“沢似”沢V撃!光星学院3回戦コールド突破

[ 2011年7月20日 06:00 ]

<光星学院・大湊>7回1死満塁、光星学院・沢が”サヨナラコールド”を決める右前適時打を放つ

青森大会3回戦 光星学院8―1大湊

(7月19日 青森市営)
 旬は、やはり沢だ。第93回全国高校野球選手権大会(8月6日から15日間、甲子園)の地方大会は19日、9大会で53試合が行われ、青森大会では春夏連続出場を目指す光星学院が大湊に快勝。なでしこジャパンのMF沢穂希(32=INAC)と同姓に加え、顔も似ていると評判の沢辰寿外野手(3年)が2試合連続コールド勝ちを決める適時打を放ち、4回戦に駒を進めた。なお、同日は台風6号の影響で東・西東京、千葉など16大会が全試合中止となった。

 女子サッカーだけではない。高校野球でも決めたのは沢だった。

 「最近はテレビでも新聞でも沢、沢と出てるので自分も気分がいい。中学校の時から“沢に似てるな、特に目が”と言われてきたので、自分も決めてやろうと思った」

 同姓なのはもちろん、その顔も沢似。女性でありながら「男前」の活躍をした沢に、本当の男が負けるわけにはいかなかった。

 18日の女子W杯サッカー決勝戦は、早朝にかかわらず、チームメートとともに寮内の食堂で試合後半からテレビ観戦した。仲井宗基監督からも「なでしこの沢は活躍してるから、おまえも頑張れ」とゲキを飛ばされて臨んだ一戦。「1番・右翼」で先発出場すると、初回にいきなり中前打。さらに7回1死満塁からコールド勝ちを決める右前適時打を放った。

 沢には甲子園に借りがある。今春センバツでは7打数1安打と不本意な成績に終わり、チームも2回戦の智弁和歌山戦で敗退。「夏も甲子園に出て春の借りを返したい」と雪辱に燃える。もちろん、東日本大震災の被災者への強い思いもある。センバツ後は被害を受けた八戸市内の幼稚園のグラウンド整備や、全国から差し入れされた飲料水などを避難所に配るボランティア活動に従事。「震災で被害を受けた人たちを励ますためにも頑張りたい」と力を込めた。

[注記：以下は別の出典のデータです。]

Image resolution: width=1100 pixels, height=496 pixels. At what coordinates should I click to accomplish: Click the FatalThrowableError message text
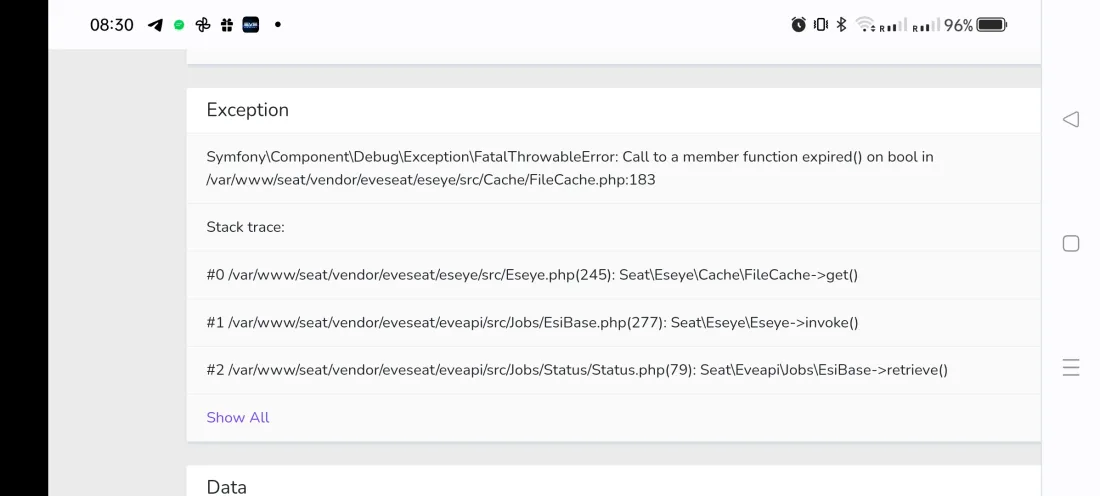pyautogui.click(x=569, y=168)
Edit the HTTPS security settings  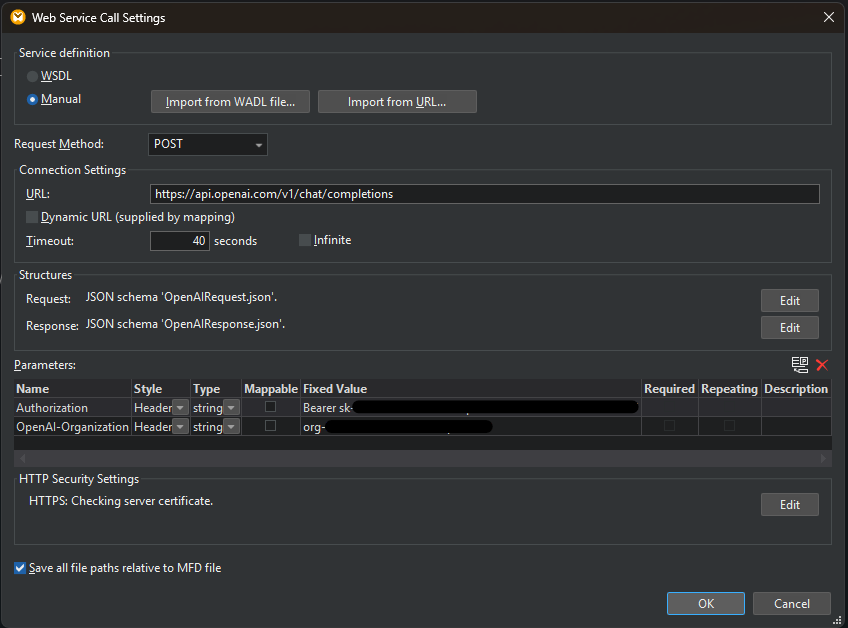click(x=789, y=504)
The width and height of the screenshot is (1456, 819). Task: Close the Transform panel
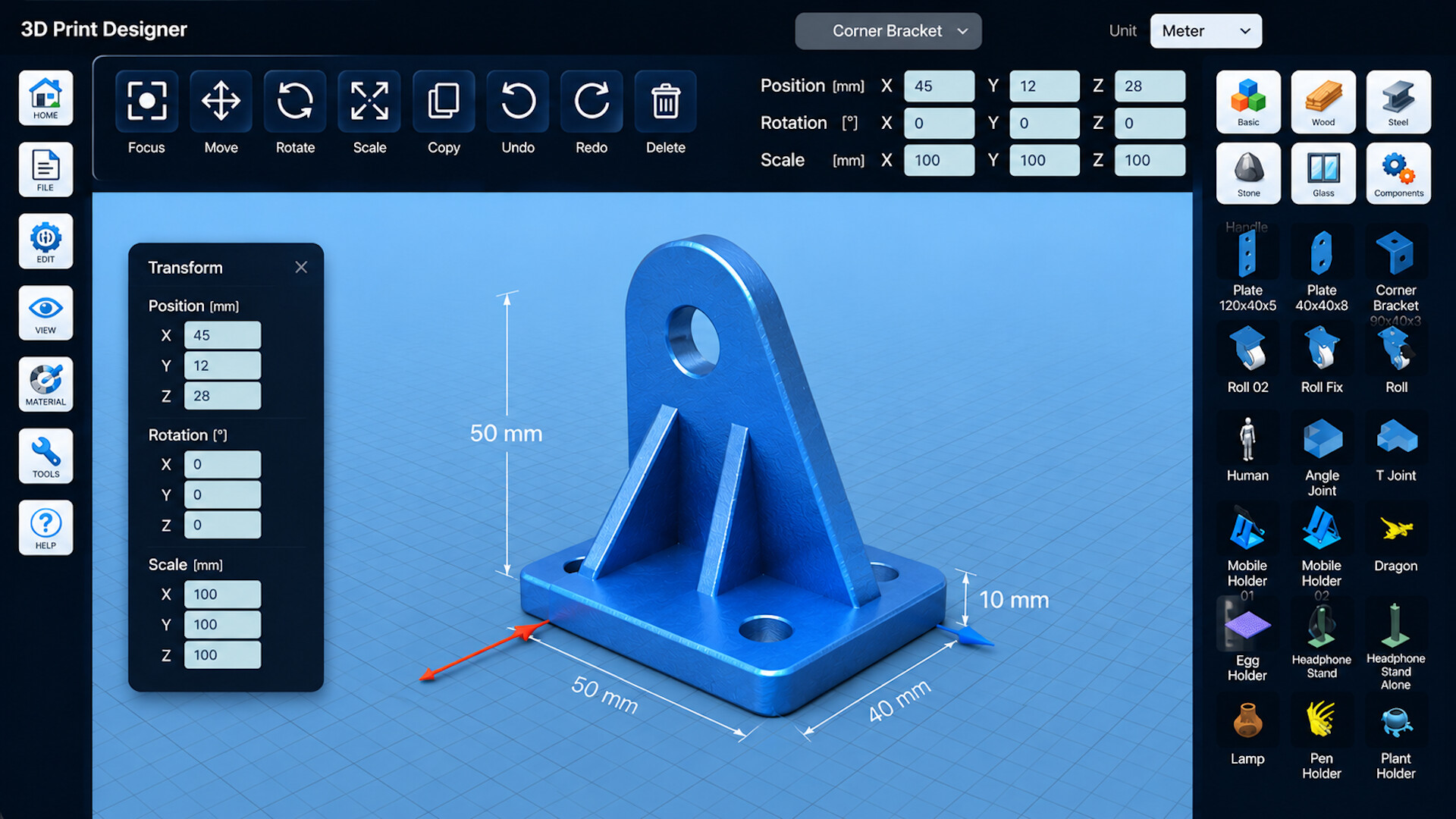(301, 267)
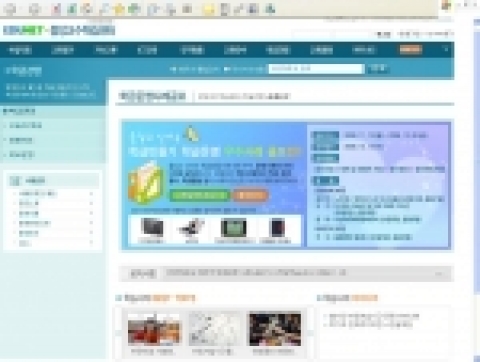
Task: Click the red icon in the browser toolbar
Action: tap(56, 9)
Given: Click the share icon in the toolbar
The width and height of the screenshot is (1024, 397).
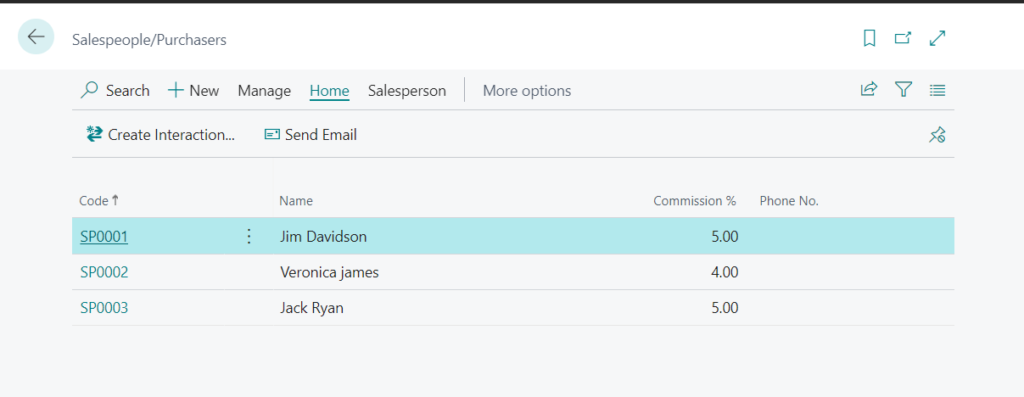Looking at the screenshot, I should pyautogui.click(x=869, y=90).
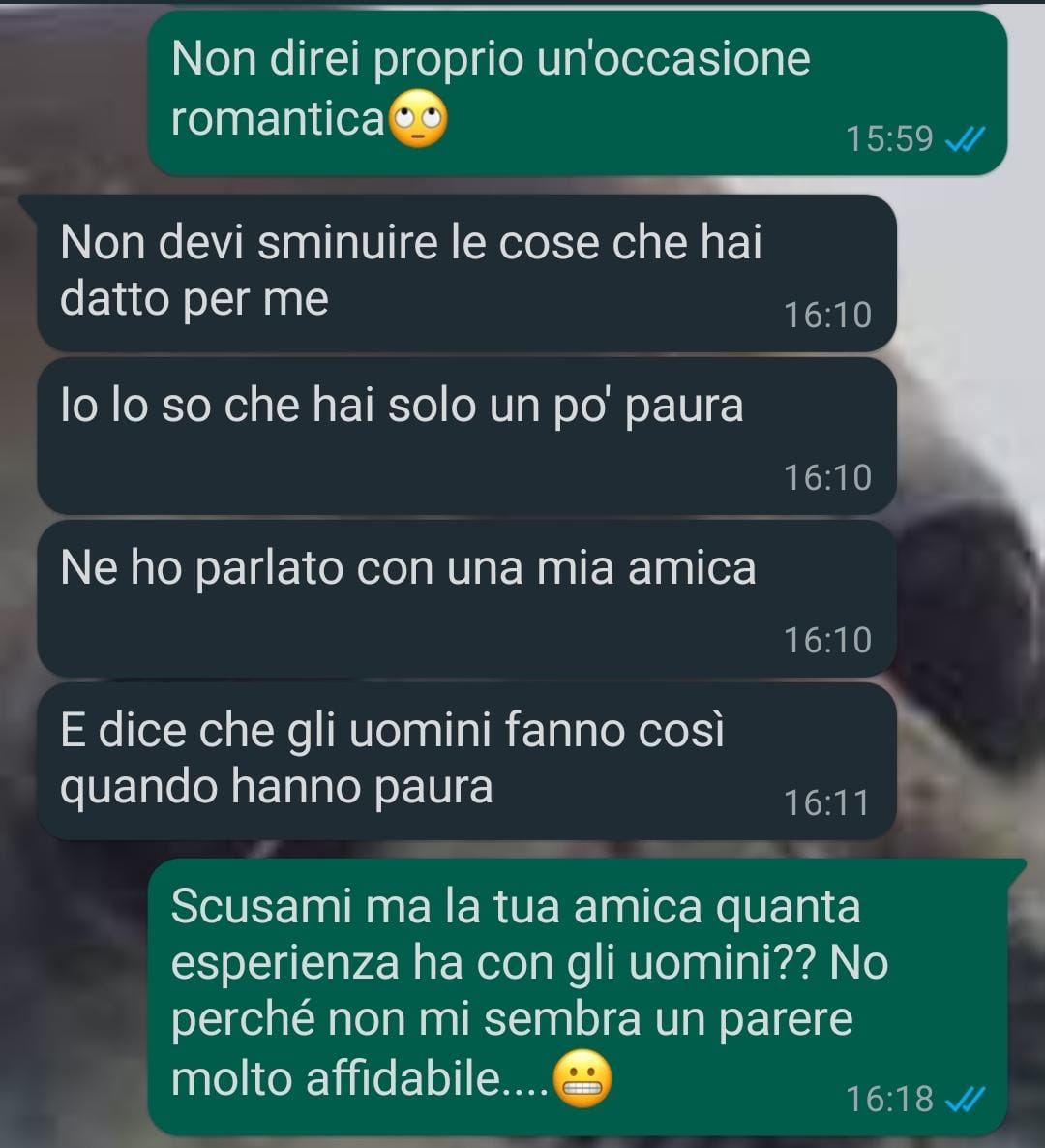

 今回のなでしこジャパンの躍進で、沢に付いたあだ名は「なでしこ」。「サッカーを見るのも好きなので、機会があれば女子日本代表の試合も応援に行きたい。生で沢選手を見て似てるか、似てないか自分の目で確かめたい」と本家との対面も熱望。みちのくの沢が見据えるのも頂点だけだ。

 ◆沢 辰寿(さわ・たつとし)1993年(平5)9月27日、大阪府守口市生まれの17歳。小1で野球を始め、中学時代は投手としてクラブチームの門真クレイジーボーイズで近畿大会3位。光星学院に入学後に外野手に転向し、遠投100メートルの強肩を生かして1年秋から右翼の定位置を獲得。趣味はサッカー観戦。1メートル68、67キロ。左投げ左打ち。血液型A。